Life sciences and diagnostics company Danaher (DHR 0.80%) is likely to have a great year, but what about 2022 and beyond? That's the key question that investors will be asking themselves after yet another excellent earnings report from the company. Let's take a look at the earnings and guidance in assessing the investment case for the company.
Another strong year
With full-year headline revenue up 24.5% and core revenue (including the Cytiva biopharma business bought from General Electric) up 9.5%, Danaher had another super year. Revenue growth was driven by the Cytiva acquisition (life sciences) and by a boost in demand from the COVID-19 pandemic. Danaher's life sciences segment was a beneficiary of spending on developing vaccines and therapies for COVID-19. Meanwhile, the diagnostics segment benefited from demand for its COVID-19 tests and associated flu tests.
It all added up to a 29.4% increase in operating profit in 2021 to $4.2 billion. You can see the breakout of profitability by segment below. Note that in the environmental and applied solutions segment (water quality treatment and product ID solutions), profits declined in 2020 as a consequence of customers holding back purchases in light of the pandemic. I'll come back to this point later.
Danaher Segment Operating Profit |
2018 |
2019 |
2020 |
---|---|---|---|
Life sciences |
$1.229 million |
$1.401 million |
$2.054 million |
Diagnostics |
$1.074 million |
$1.134 million |
$1.538 million |
Environmental applied solutions |
$988 million |
$1.052 million |
$979 million |
The performance marked an outstanding year, where sales bounced back strongly from an initial slowdown in the second quarter caused by the early impact of the pandemic spreading from China.
Danaher's guidance
Management expects the double-digit growth momentum to continue into the first quarter and full year of 2020. For reference, 100 basis points are equal to 1%. So if you think about the full-year core revenue guidance of "low-double-digit" growth as being, say 10%-13%, then the 500 basis points from COVID-19 related revenue equates to 5% growth from the 10%-13%. It follows that the remaining 5%-8% would come from the non-COVID-19 related revenue -- indeed management refers to it "mid to high single-digit" growth.
The important point to note here is that the guidance implies that non-COVID-19 related growth will pick up in the second half as the economy opens up. That's a positive because it implies that Danaher can continue along the mid to high single-digit revenue growth path even after the COVID-19 pandemic has subsided.
Core Revenue Growth Guidance |
First Quarter Growth |
Full Year Growth |
---|---|---|
COVID-19 related |
1,300 basis points |
500 basis points |
Non-COVID-19 related |
Mid-single-digit |
Mid to high single-digit |
Total |
Mid-to-high teens |
Low-double-digit |
What about 2022?
All of this leads to the key question put at the start, namely what kind of growth can investors expect in the future from Danaher?
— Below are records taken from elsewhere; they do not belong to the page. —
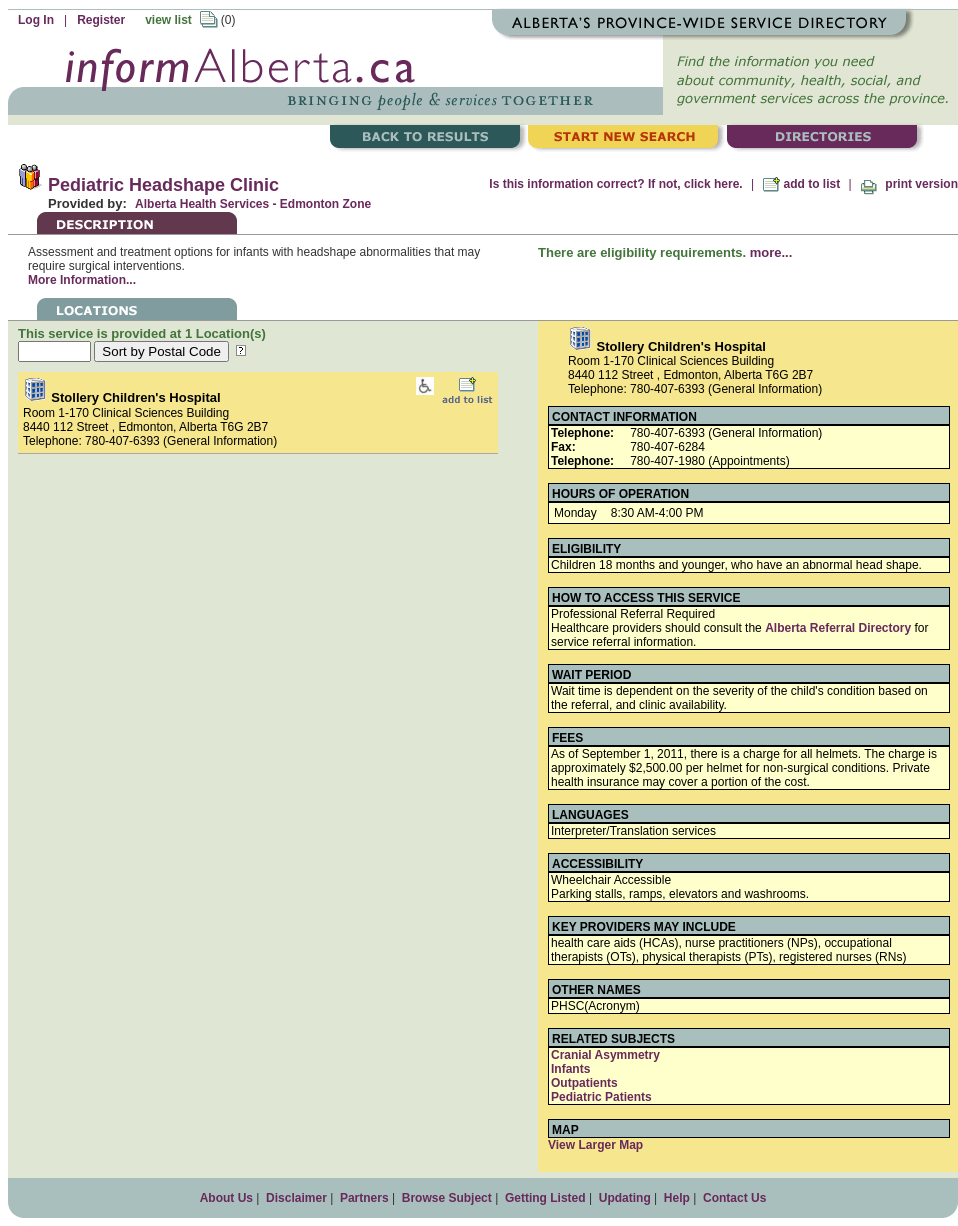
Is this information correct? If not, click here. (615, 184)
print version (909, 184)
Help (677, 1198)
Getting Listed (545, 1198)
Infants (570, 1069)
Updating (625, 1198)
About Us (226, 1198)
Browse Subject (447, 1198)
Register (101, 20)
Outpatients (584, 1083)
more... (771, 252)
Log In (36, 20)
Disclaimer (296, 1198)
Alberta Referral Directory (838, 628)
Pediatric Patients (601, 1097)
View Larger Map (595, 1145)
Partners (364, 1198)
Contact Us (734, 1198)
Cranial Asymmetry (605, 1055)
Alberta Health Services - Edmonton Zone (253, 204)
It's an especially important question because the company's valuation is historically expensive, even if you price in the increase in earnings for next year. This chart compares enterprise value (market cap plus net debt) to earnings before interest, taxation, depreciation, and amortization (EBITDA), a commonly used valuation technique.
Investors are hoping that the environmental and applied solutions segment will see a bounce in growth in 2021 and beyond as utilities' spending on water treatment improves from the pandemic. Moreover, the non-COVID-19 related revenue appears to be recovering toward at least the mid-single-digit range it was in before the pandemic hit.
In addition, on the earnings call CEO Rainer Blair pointed out that a lot of the life sciences COVID-19 related spending has involved a pull-forward of investment that biotech companies were going to make anyway, and in making it the biotech companies are now "looking at new vaccine technologies to get at diseases where we've yet to develop vaccines."
Meanwhile, the diagnostics segment can benefit from taking advantage of all the new installed systems customers bought to run Danaher's COVID-19 tests. The opportunity is to sell new tests to the new system holders.
For example, Danaher has already ramped sales of its four-in-one (COVID-19, flu A, flu B, and respiratory syncytial virus) test such that it now constitues 60% of its COVID-19 tests. For reference, the four-in-one test cost is roughly double that of the COVID-only test.
Is Danaher a buy?
Wall Street analysts have Danaher growing revenue at 15.5% in 2021 and then returning to 6.3% in 2022. Those look like fair assumptions based on management's guidance and the growth opportunities discussed above. At this point, investors have to decide if they want to buy the stock on a 2022 EV/EBITDA valuation of nearly 23 for a company growing revenue in the mid-single digits.
Frankly, Danaher looks fairly priced at these levels, meaning returns aren't likely to be stellar unless a new growth catalyst appears, or the COVID-19 pandemic last longer than most anticipate.
However, if you are worried that the impact of the pandemic will extend into 2022 and beyond, with a greater awareness around the need for investment in diagnostics and life sciences, then there's a good case for buying the stock. It can also act as a kind of insurance policy for investors holding a lot of stocks with exposure to the economy at large.